Background:
Giant Cell Arteritis (GCA) also known as Temporal arteritis is a large to medium vessel vasculitis that typically affects the major branches of the aorta with a preference for the extra-cranial vessels off the carotid artery, including the temporal arteries(1, 2).
The ACR criteria 1990 for diagnosing GCA requires that three out of five criteria are met in order for a diagnosis to be made. Those criteria being age >50 years, ESR >50 mm/hr, new onset headache, an abnormal temporal artery on physical examination (tenderness or reduced/absent pulse) or positive temporal artery biopsy. Neither jaw claudication or visual disturbance are required to meet these ACR criteria(3).

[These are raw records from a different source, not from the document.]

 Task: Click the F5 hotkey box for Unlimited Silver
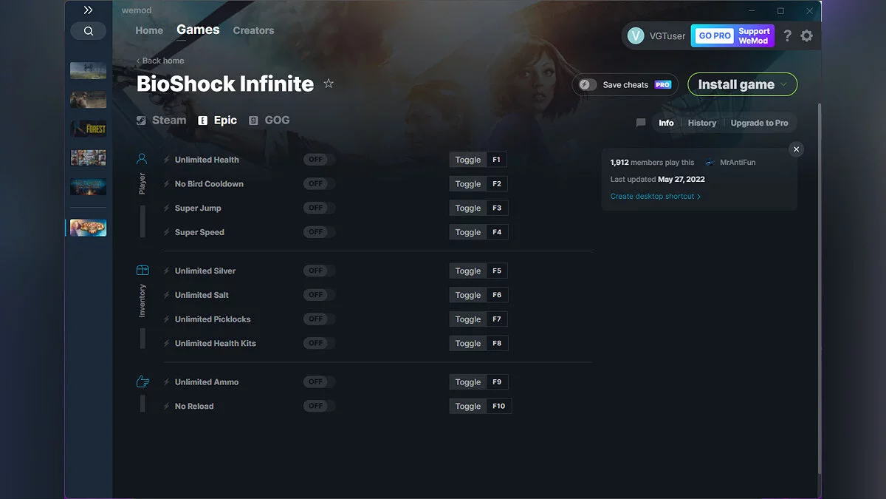click(x=497, y=271)
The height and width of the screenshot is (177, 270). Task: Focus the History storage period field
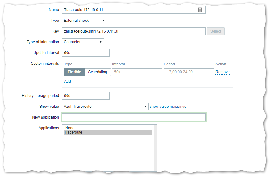tap(86, 96)
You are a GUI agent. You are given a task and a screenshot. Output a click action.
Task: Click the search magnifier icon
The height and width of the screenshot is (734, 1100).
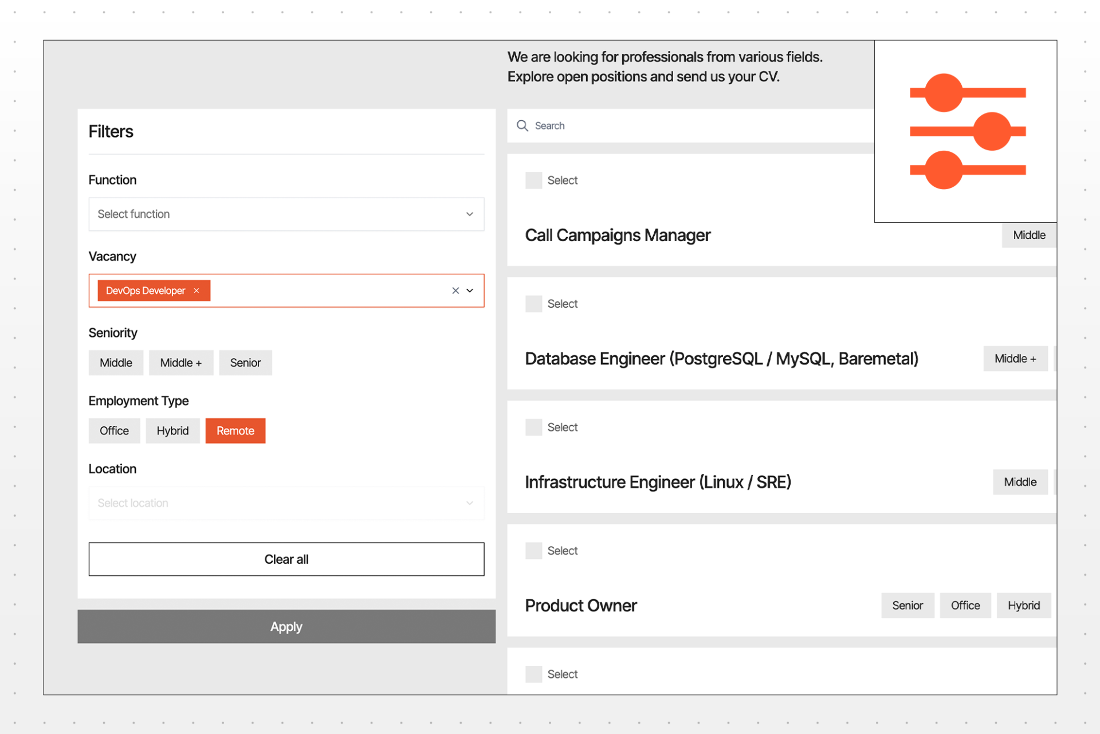(x=522, y=125)
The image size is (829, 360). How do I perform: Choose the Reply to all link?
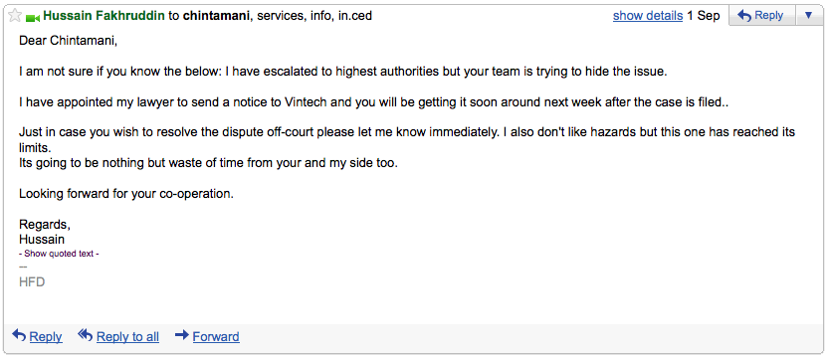pos(127,337)
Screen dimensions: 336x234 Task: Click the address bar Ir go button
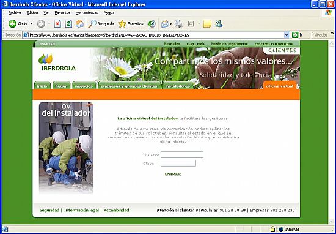pyautogui.click(x=298, y=35)
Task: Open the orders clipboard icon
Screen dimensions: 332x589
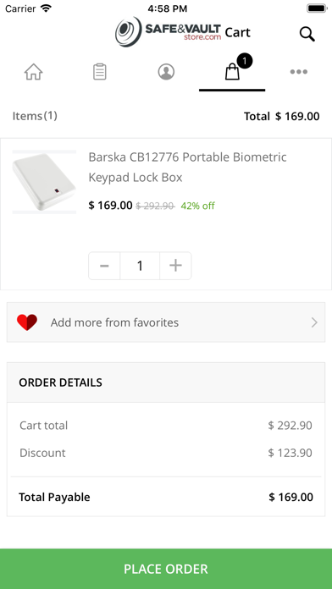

As the criteria attest, a temporal artery biopsy is not required to make the diagnosis although it is still considered the gold standard investigation. However, the reported sensitivity of temporal artery biopsies varies widely from as low as 15% to as high as 87%(4, 5). Current management guidelines provide advice on steroid dosing for biopsy positive GCA, however, clinicians face uncertainty as to how to best manage biopsy negative GCA.
Methods:
All patients who underwent temporal artery biopsy between 2013-2016 at Prince of Wales hospital, Randwick had their files reviewed for details regarding characteristics, presentation, laboratory values, temporal artery biopsy results, diagnosis, management and relapses.
Results:
Preliminary results as to how management of biopsy negative GCA differs from biopsy positive GCA in one tertiary hospital will be presented at this meeting.